Face-to-face conversations are an outside-the-box concept, so getting buy-in from your colleagues could take some time and convincing. It can be tough to carve out time in an already busy workday to staff a consultation clinic. He recommends any new clinics be staff by residents because it would be easier fitting the responsibility into their schedules. The patient contact could also raise resident job satisfaction. Another possibility to include providers would be an on-call rotation schedule for the consulting clinic on Fridays.

According to Pennsylvania Hospital’s Amber, you should also tread lightly when broaching this topic with your primary care colleagues. Many view revealing imaging study results to the patient as their clinical territory.

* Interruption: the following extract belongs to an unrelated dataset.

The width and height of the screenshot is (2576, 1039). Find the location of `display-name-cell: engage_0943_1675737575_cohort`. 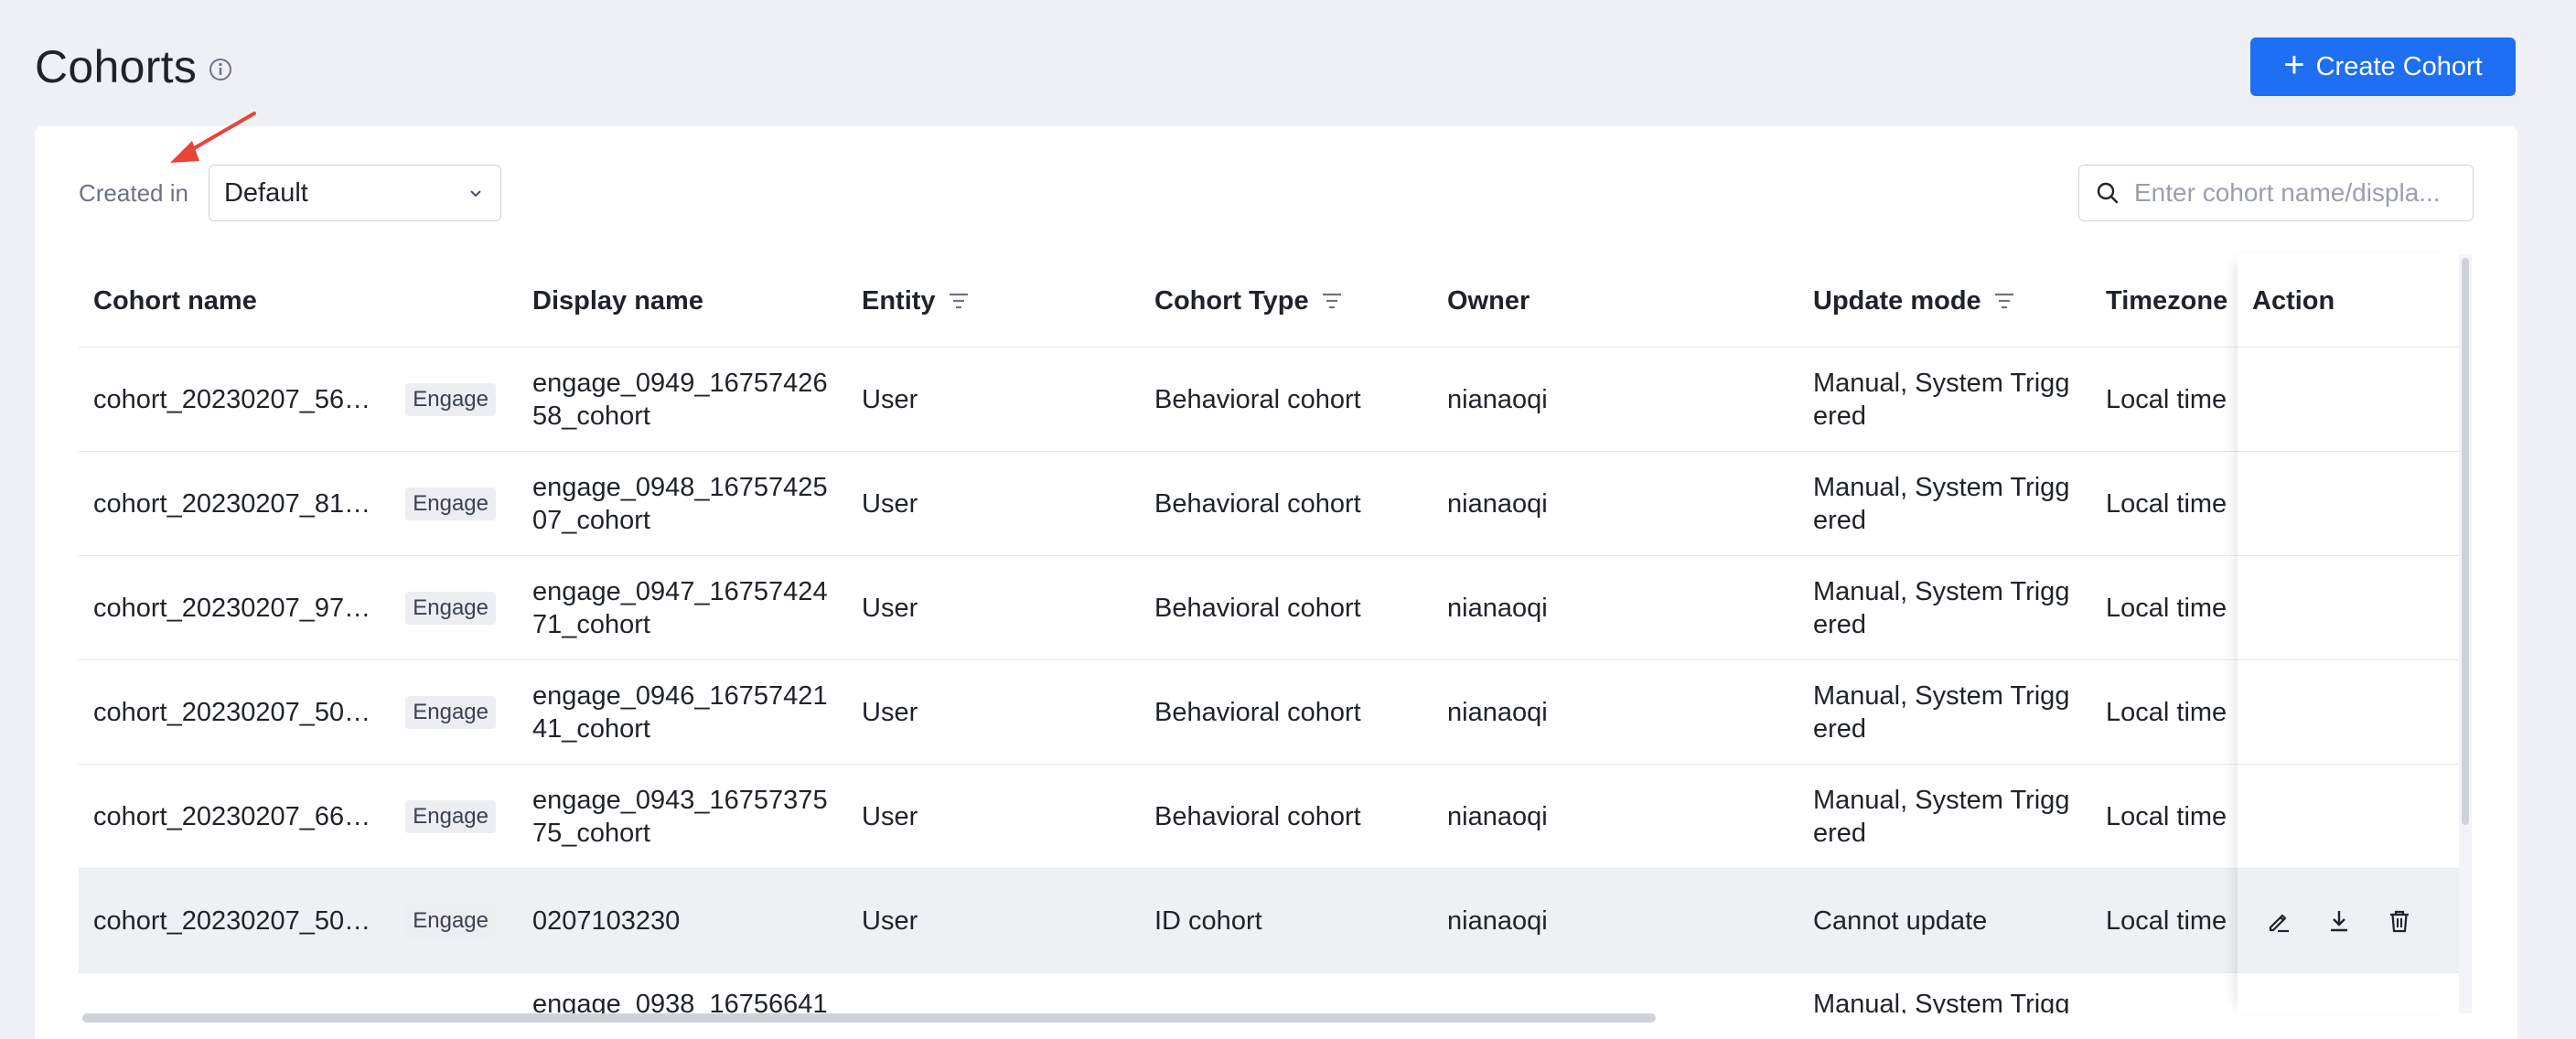

display-name-cell: engage_0943_1675737575_cohort is located at coordinates (680, 816).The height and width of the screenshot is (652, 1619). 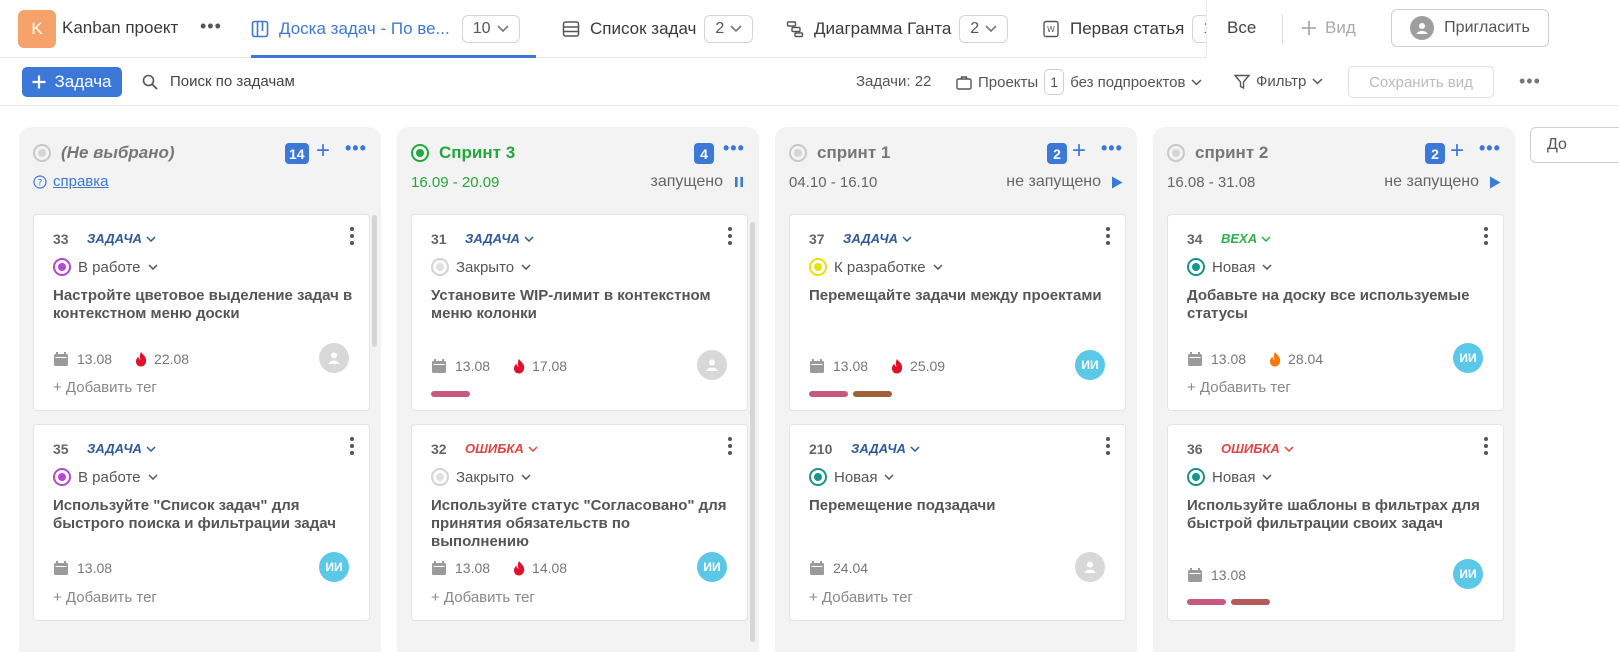 I want to click on task-status-select: К разработке, so click(x=876, y=267).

“The first thing people generally talk about is not giving a recommendation because they don’t know the particular patient’s history and don’t have a long-standing relationship with him or her,” Amber said. “But, we can tell patients that we’ve read their studies and what we’ve seen. We can answer their questions to the extent of our knowledge and, then, refer them back to their primary provider or a specialist.”

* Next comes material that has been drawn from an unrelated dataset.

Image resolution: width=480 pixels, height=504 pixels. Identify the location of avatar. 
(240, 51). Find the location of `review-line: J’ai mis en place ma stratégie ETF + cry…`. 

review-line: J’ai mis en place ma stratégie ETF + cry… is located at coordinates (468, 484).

Based on patient survey results, both providers and patients benefited from the Mangano’s radiology consultation clinic. All patients indicated they would participate in the clinic again, having gained knowledge and strategies to improve their overall health.

Other existing research conducted with women undergoing breast biopsies, published in a March 2013 issue of the Journal of the American College of Radiology, shows a positive result from face-to-face patient-provider communication. The research found the majority of patients feel less anxious when given the opportunity to discuss their studies with the radiologist.

The impact on providers was also significant.

“From the radiologist perspective, it was great to connect with patients again. Anyone who takes images knows that talking with patients makes it all real,” Mangano said. “It puts into context what you do and say.”

In the long run, boosting face-to-face contact between patients and radiologists could have a positive financial impact, as well. Under the Affordable Care Act and the accountable care organization model, patient satisfaction plays a direct role in reimbursement levels for providers and facilities.

“If patients want things and they’re not getting them, then that’s an unmet need,” Amber said. “We can’t completely fix that, but this is a start.”